Buste de Ferdinand Sarrien, monument face au collège du même nom à Bourbon Lancy (fond Debuisson)

La paix scolaire ne fut point au rendez-vous pour autant. Citons l’affaire des manuels scolaires de moral condamnés par l’évêque et brûlés à Vitry, Volesvres, Chassigny… A ce sujet, François Ducarouge, maire de Digoin et successeur de Sarrien à l’Assemblée Nationale, monta à la tribune pour interpeller le Ministre de l’Instruction Publique sur ces regrettables incidents. Puis il y eut l’exécution des inventaires des biens des églises avec des incidents vifs dans le bassin minier. En 1906, intervint le décès du cardinal Perraud, évêque d’Autun. Désirant être inhumé dans une chapelle du centre-ville de Paray, le maire refusa, autorisant la sépulture que dans celle du cimetière communal. Il faudra attendre 1923 pour que le vœu soit accompli.

En effet ces luttes s’apaisèrent avec le conflit de 1914/18 où l’on vit naître l’Union Sacrée pour défendre la patrie en danger. L’évêque d’Autun et Sarrien travaillèrent alors ensemble pour soulager les populations meurtries dans leur chair. Partout en France, une tolérance s’installa avec la reconstitution ou le retour des congrégations.

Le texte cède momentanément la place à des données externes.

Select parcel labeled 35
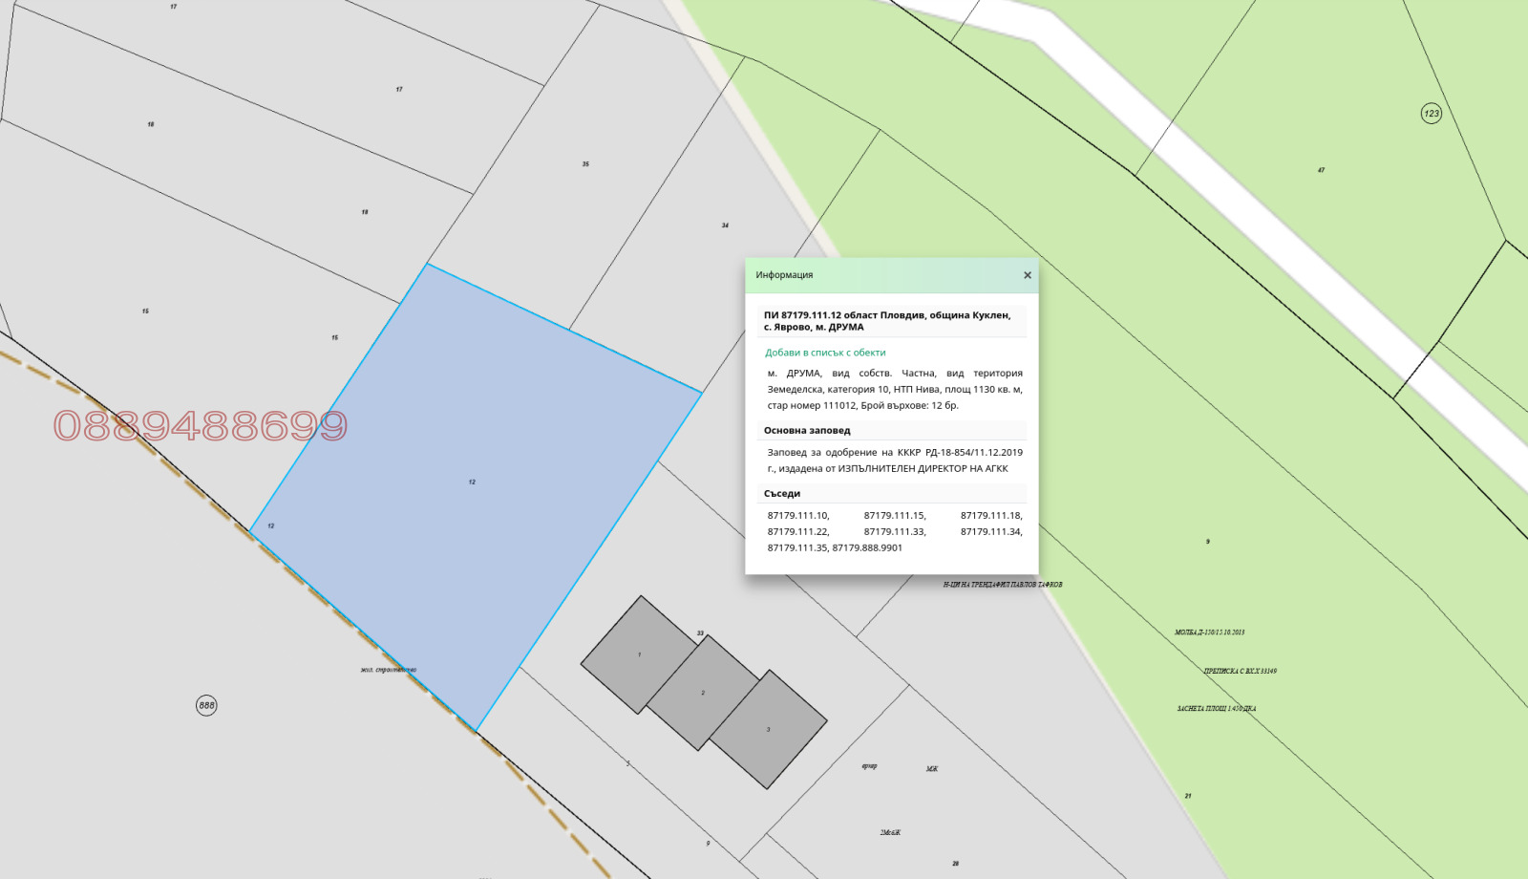Viewport: 1528px width, 879px height. pyautogui.click(x=585, y=164)
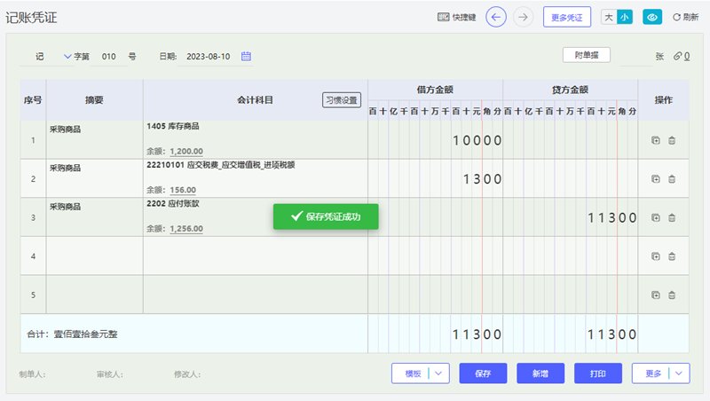Click the previous voucher arrow icon

tap(497, 17)
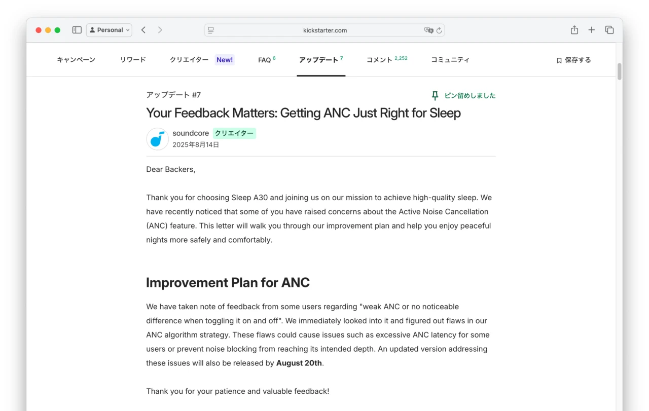Image resolution: width=649 pixels, height=411 pixels.
Task: Open the share menu in the Safari toolbar
Action: (x=574, y=30)
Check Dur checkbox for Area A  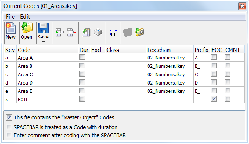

 C’est ainsi que prit corps, au long de ces vingt années, une déclinaison de la formule imaginée par l’artisan de l’unité italienne, Cavour : « L’Eglise libre dans l’Etat libre ». La laïcité française était née. Elle sera inscrite dans le préambule de la constitution de 1958, aboutissement de cette loi de 1905 qualifiée il y a peu, par le Président de la République de « pilier du temple », et par son Premier Ministre de « grammaire du vivre ensemble ».

 Rappel des Délégués cantonaux  de l’Education Nationale  de Paray en 1901

 Mrs BARTHELEMY propriétaire, BERGER ancien Maire et ex Conseiller Général, (auteur d’un virulent discours prônant la laïcité des écoles publiques de Paray en 1889), BERTHOUD négociant, BESSON adjoint au Maire de Paray, CRETIN Maire et Conseiller Général de Paray (il avait imposé symboliquement sa commune pour le banquet républicain du 29 Avril 1906 où son voisin et ami Président du Conseil traça ce qu’on appellerait aujourd’hui sa feuille de route), FAUCONNET ancien Maire, MATHERAT propriétaire à Poisson.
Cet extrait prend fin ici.